» **Exercise aim**
Reproduce exactly, and only, the lines below from the one containing "The width and height of the screenshot is (329, 322)." through the one containing "Open the Insights".

» **Data for this exercise**
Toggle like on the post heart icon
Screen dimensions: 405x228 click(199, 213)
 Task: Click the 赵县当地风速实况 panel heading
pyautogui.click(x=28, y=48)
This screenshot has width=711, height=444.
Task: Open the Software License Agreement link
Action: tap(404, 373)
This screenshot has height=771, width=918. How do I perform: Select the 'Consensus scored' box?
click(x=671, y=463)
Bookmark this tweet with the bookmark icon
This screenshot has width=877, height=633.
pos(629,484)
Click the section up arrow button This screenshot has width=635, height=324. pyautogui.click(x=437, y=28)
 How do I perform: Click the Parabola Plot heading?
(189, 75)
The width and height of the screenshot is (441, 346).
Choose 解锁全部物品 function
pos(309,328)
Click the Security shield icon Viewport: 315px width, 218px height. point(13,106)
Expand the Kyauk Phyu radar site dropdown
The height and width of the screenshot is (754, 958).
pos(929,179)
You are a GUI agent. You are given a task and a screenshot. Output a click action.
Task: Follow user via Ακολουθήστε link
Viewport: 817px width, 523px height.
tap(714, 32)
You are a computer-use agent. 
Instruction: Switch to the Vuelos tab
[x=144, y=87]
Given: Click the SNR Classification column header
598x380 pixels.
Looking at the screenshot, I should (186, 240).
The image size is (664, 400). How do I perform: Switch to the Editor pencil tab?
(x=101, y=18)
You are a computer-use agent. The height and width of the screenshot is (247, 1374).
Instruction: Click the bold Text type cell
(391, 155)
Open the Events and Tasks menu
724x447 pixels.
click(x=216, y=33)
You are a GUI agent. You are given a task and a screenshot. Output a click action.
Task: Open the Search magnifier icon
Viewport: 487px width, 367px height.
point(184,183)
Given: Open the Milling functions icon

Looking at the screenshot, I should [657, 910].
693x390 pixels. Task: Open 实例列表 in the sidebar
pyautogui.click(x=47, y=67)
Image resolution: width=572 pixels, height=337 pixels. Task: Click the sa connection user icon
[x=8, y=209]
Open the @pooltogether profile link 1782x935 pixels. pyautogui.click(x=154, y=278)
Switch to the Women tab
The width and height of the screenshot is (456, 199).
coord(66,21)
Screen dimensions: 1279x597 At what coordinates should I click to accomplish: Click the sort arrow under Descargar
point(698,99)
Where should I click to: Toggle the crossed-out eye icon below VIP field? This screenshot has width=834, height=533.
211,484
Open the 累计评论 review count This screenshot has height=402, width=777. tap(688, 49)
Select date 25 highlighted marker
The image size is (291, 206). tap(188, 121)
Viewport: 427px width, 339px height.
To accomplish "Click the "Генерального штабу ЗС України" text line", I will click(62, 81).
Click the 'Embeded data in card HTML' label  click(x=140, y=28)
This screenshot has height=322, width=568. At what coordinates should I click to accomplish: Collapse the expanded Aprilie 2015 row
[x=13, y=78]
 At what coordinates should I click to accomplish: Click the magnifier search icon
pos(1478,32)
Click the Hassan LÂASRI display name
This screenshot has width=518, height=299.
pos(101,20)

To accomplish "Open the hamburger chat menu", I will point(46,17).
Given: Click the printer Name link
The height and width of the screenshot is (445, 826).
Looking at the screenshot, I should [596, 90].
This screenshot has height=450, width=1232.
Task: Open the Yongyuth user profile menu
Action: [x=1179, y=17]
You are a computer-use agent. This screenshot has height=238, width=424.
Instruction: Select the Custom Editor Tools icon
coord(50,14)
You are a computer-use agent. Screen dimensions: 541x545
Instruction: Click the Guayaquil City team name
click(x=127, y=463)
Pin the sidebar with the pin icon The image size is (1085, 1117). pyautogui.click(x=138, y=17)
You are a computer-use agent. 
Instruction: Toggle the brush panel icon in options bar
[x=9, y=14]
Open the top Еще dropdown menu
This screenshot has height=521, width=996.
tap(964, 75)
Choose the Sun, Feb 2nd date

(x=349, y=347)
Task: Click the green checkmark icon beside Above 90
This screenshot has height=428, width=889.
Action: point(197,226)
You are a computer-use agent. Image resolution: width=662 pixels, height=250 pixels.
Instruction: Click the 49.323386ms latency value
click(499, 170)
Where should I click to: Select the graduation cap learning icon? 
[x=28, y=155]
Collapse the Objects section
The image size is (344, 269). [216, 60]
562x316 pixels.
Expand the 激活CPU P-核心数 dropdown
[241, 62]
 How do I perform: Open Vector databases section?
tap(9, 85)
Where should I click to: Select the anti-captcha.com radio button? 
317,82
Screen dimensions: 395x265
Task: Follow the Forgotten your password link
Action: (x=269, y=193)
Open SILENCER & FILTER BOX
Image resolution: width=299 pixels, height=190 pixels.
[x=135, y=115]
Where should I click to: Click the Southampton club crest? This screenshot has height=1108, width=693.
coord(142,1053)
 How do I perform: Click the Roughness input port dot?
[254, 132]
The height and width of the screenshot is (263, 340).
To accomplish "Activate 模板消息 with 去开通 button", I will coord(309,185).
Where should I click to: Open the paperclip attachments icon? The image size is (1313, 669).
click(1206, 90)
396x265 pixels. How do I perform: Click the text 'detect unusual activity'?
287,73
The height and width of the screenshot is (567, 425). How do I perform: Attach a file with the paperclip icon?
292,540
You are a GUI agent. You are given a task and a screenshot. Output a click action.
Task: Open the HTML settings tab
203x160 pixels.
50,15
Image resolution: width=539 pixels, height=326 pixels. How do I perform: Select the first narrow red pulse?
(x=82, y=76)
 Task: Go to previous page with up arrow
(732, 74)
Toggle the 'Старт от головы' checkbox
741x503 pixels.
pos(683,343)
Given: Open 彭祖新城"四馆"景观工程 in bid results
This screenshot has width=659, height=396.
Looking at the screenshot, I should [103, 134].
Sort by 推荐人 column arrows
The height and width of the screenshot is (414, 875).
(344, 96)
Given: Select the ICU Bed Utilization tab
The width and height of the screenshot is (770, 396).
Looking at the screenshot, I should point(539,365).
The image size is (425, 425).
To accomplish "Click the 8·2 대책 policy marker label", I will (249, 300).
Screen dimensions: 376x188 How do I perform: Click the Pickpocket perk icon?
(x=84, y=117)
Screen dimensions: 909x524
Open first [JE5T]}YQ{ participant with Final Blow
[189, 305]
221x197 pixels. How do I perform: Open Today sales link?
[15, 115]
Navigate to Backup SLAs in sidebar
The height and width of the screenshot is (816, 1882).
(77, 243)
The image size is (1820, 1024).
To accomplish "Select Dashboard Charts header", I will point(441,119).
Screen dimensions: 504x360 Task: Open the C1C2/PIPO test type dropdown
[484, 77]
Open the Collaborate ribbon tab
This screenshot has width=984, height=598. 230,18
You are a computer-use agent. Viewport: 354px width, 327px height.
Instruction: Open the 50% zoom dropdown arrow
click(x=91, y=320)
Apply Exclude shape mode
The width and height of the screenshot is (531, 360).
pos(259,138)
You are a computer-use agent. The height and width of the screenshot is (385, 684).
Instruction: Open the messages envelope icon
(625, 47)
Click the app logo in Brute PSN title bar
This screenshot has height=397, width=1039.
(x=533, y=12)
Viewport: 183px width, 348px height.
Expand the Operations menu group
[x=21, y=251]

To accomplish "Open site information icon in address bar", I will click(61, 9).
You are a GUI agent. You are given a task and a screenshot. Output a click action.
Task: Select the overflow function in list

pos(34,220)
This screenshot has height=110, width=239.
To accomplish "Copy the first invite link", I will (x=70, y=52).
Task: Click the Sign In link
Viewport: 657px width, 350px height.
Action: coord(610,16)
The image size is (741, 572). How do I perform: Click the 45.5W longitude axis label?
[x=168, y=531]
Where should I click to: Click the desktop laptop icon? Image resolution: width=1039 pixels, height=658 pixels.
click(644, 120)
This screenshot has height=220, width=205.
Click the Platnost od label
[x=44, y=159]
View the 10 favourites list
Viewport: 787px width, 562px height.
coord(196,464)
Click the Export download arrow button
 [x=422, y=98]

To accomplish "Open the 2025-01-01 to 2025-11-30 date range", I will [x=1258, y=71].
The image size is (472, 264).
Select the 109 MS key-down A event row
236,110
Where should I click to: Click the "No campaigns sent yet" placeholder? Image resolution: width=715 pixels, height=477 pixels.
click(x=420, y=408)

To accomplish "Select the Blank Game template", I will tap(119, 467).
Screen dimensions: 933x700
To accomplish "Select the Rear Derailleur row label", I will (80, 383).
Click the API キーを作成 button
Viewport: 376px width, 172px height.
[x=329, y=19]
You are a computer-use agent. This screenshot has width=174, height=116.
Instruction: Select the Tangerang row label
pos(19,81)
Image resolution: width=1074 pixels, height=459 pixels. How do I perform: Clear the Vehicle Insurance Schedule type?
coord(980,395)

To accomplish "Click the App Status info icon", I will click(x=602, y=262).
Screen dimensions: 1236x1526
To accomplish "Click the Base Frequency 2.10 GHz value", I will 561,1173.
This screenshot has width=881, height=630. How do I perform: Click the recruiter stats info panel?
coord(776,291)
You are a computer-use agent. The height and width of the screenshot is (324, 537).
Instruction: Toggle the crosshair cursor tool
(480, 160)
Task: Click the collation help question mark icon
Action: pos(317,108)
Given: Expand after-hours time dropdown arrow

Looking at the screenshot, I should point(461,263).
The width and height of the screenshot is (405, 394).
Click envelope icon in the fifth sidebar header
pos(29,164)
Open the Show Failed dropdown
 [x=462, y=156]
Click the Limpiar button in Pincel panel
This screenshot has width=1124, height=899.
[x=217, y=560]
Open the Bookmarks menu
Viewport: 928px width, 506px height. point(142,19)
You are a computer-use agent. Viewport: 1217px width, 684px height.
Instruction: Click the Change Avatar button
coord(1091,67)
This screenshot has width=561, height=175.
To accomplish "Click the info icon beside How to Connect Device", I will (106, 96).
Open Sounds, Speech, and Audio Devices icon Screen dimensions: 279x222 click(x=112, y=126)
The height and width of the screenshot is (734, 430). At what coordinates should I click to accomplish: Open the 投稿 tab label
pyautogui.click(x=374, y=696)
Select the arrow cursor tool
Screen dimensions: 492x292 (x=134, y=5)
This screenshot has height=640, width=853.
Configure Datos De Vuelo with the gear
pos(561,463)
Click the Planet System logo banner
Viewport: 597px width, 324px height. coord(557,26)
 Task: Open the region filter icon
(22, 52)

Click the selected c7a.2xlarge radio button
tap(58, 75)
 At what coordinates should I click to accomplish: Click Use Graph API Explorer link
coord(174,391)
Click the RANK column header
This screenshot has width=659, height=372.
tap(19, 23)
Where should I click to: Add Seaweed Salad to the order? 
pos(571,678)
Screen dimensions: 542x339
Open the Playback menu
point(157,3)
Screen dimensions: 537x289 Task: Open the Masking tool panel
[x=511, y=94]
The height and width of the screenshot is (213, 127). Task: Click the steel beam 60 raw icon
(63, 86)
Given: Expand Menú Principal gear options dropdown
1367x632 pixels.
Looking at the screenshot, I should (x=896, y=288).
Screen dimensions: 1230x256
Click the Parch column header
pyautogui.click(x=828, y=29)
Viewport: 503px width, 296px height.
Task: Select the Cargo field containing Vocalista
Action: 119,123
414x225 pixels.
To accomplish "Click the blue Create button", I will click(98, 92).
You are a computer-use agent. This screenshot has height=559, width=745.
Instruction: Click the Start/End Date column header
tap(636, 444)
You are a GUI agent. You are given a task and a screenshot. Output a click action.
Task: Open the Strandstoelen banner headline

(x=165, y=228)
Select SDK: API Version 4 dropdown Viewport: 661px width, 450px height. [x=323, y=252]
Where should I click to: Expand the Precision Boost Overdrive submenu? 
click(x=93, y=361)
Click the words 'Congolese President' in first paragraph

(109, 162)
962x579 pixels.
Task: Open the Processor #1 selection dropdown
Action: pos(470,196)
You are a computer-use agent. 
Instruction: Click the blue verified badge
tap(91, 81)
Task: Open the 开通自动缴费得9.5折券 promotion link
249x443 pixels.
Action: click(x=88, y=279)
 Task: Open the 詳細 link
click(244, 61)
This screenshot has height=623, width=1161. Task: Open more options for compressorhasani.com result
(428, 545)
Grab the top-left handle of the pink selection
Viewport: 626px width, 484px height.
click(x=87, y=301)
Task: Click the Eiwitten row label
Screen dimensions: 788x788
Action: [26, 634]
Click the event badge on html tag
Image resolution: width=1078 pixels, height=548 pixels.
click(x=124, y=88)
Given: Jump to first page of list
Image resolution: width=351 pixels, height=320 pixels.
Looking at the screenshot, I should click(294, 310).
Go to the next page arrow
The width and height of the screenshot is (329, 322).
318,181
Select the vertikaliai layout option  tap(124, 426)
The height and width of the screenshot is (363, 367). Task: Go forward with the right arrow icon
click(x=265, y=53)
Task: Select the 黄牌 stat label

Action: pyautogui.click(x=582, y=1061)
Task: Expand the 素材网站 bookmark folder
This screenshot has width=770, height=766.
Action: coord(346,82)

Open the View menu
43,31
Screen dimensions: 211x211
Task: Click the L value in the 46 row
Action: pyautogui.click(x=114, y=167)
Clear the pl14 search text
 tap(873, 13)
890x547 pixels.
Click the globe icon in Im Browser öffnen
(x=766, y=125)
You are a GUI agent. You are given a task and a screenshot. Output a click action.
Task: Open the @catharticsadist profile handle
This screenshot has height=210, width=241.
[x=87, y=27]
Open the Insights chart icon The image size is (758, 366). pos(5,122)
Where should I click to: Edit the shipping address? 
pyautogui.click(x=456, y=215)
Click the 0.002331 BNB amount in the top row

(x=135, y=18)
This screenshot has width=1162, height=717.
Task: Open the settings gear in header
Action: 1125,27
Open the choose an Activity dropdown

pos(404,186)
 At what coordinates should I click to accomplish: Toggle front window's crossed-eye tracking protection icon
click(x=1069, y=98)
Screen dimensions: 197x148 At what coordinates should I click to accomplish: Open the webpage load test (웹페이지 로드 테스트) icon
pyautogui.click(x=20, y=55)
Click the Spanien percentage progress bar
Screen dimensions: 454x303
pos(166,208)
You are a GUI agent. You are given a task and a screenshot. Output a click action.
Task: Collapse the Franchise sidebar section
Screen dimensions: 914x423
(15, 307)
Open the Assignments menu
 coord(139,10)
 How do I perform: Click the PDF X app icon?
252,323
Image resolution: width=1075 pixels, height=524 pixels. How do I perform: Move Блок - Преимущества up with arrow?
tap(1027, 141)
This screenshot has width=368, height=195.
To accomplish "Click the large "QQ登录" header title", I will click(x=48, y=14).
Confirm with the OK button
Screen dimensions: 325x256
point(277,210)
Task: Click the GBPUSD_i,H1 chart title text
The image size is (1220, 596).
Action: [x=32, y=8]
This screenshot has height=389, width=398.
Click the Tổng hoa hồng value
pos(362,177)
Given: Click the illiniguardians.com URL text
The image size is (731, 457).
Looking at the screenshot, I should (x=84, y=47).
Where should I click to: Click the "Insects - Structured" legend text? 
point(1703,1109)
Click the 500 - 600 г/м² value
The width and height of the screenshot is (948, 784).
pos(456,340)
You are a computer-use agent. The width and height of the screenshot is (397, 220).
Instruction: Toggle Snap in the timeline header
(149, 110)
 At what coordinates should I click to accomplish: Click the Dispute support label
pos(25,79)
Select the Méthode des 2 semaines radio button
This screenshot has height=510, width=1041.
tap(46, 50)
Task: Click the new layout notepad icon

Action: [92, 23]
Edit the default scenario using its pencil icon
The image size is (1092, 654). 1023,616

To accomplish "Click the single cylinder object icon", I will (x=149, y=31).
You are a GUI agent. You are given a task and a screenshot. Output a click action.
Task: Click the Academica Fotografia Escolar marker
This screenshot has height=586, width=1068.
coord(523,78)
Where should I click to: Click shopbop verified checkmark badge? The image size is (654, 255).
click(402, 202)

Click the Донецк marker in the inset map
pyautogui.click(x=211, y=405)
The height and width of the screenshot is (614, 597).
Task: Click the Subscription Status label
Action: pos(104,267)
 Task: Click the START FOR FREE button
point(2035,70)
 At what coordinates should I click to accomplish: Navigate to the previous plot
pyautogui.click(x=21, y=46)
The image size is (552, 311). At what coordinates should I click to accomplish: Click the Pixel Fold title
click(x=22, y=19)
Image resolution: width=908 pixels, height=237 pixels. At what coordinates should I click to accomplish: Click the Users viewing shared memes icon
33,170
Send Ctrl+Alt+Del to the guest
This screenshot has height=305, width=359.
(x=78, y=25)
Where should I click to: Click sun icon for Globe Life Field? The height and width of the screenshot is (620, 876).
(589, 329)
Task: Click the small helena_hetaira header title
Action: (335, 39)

» **Solution to the problem**
The width and height of the screenshot is (329, 322).
318,181
Select the vertikaliai layout option  tap(124, 426)
The height and width of the screenshot is (363, 367). Task: Go forward with the right arrow icon
click(x=265, y=53)
Task: Select the 黄牌 stat label

Action: pyautogui.click(x=582, y=1061)
Task: Expand the 素材网站 bookmark folder
This screenshot has width=770, height=766.
Action: coord(346,82)

Open the View menu
43,31
Screen dimensions: 211x211
Task: Click the L value in the 46 row
Action: pyautogui.click(x=114, y=167)
Clear the pl14 search text
 tap(873, 13)
890x547 pixels.
Click the globe icon in Im Browser öffnen
(x=766, y=125)
You are a GUI agent. You are given a task and a screenshot. Output a click action.
Task: Open the @catharticsadist profile handle
This screenshot has height=210, width=241.
[x=87, y=27]
Open the Insights chart icon The image size is (758, 366). pos(5,122)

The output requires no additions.